Its bloody hard.  I swear.  I'd say that I don't get how single moms do it, but then reality slaps me in the face, or a small hand anyways, and I'm a single mom.  I'm blogging currently with my childs feet on my left forearm, with the word "mommy, mommy, mommy!" coming out of his mouth every two seconds, then if i dont answer him right away he uses that moment to climb on my lap and squeeze my cheeks and block my view of the screen, demanding attention 24/7. 

 me blogging with an attachment.




Stinky single mother hood??  here's some of the hardest points I can think of.

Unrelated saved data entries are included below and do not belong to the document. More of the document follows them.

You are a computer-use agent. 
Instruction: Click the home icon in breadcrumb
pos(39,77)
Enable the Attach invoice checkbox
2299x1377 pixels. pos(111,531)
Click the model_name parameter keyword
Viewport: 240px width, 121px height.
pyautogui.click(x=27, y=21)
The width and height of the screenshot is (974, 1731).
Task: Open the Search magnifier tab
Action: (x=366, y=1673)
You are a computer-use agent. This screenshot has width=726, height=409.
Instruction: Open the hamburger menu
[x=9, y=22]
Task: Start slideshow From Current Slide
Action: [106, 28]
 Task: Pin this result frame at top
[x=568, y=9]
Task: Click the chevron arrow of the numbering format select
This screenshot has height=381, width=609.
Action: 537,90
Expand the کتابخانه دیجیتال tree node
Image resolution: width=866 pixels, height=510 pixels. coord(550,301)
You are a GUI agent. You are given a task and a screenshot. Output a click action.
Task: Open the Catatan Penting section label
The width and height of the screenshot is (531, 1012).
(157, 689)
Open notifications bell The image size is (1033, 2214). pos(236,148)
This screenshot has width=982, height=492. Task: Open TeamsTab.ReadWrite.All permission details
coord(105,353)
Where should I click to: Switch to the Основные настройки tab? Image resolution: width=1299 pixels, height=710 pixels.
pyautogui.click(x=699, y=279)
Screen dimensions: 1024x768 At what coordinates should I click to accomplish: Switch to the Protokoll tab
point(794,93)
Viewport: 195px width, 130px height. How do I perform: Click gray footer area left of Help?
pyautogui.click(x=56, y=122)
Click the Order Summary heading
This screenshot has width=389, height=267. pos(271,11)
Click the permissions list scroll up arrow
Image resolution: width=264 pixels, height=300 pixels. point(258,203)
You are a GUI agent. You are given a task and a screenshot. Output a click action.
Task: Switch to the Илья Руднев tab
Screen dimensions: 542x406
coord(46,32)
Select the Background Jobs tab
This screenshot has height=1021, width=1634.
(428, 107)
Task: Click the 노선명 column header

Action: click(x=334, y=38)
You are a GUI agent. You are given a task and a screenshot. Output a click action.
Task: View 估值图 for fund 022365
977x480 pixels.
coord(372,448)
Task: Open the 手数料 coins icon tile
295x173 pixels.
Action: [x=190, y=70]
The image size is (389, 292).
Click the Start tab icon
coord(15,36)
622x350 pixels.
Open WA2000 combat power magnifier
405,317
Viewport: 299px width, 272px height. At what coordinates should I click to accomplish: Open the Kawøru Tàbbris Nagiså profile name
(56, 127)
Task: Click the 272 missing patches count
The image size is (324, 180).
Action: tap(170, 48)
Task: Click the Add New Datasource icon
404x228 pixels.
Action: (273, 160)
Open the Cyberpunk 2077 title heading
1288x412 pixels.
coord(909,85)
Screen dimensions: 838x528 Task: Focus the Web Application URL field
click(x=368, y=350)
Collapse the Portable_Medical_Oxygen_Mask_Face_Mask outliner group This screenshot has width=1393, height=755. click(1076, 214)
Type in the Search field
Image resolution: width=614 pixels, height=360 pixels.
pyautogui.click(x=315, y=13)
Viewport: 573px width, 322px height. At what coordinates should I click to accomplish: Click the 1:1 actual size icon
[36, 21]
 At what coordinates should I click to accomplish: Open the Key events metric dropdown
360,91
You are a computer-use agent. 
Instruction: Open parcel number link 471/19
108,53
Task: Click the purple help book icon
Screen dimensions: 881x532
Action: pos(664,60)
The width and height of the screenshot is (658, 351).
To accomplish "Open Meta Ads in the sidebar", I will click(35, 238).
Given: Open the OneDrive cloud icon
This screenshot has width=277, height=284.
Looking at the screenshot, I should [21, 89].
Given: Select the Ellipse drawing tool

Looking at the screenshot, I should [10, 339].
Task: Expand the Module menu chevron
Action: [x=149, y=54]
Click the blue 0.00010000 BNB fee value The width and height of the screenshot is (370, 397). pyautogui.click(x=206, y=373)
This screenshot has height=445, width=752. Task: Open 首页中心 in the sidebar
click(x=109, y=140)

1) certain friends and prospective dates just can't handle reality.  in the past few months, seen two people talking about not being sure about hanging out with someone with a kid,  kids interfere with lifestyles, and not being comfortable or knowing how to act around kids.  which is okay, fine even, because pre-stephen, i said the same crap.  if a friend of mine brought her kid around i was akward and fumbly and didnt know what to do.  so all i got to say about that is, you know what? your loss..cause I am a really great person.  im loyal as heck to my son, i can be loyal as heck to a friend or boyfriend.  just sayin.  and i have learned how to love committedly, because i love my son for life, im not fickle about love anymore.  i don't feel like i should have to beg for friendship, i feel like i should be accepted for who I am, and who I am, fortunately, is a mom.  i do have some friends that are moms, so i understand when they cant do something, they have their own family to deal with.. which unfortunately makes me feel awfully friendless and lonely.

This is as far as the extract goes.